What this task involves> All of the entries need to be repeated exactly. Leave nothing out.

Dataset entries

<<<<

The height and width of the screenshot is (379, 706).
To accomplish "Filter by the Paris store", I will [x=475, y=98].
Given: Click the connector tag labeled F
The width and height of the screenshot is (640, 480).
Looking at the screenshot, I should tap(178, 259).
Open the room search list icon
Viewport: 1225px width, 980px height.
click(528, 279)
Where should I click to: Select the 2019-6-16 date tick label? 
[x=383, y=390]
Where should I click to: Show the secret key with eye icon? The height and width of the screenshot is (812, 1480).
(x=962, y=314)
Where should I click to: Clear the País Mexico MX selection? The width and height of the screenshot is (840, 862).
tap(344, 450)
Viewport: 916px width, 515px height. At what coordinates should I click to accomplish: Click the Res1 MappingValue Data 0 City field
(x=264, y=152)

>>>>

Response area>
The height and width of the screenshot is (379, 706).
To accomplish "Filter by the Paris store", I will [x=475, y=98].
Given: Click the connector tag labeled F
The width and height of the screenshot is (640, 480).
Looking at the screenshot, I should tap(178, 259).
Open the room search list icon
Viewport: 1225px width, 980px height.
click(528, 279)
Where should I click to: Select the 2019-6-16 date tick label? 
[x=383, y=390]
Where should I click to: Show the secret key with eye icon? The height and width of the screenshot is (812, 1480).
(x=962, y=314)
Where should I click to: Clear the País Mexico MX selection? The width and height of the screenshot is (840, 862).
tap(344, 450)
Viewport: 916px width, 515px height. At what coordinates should I click to accomplish: Click the Res1 MappingValue Data 0 City field
(x=264, y=152)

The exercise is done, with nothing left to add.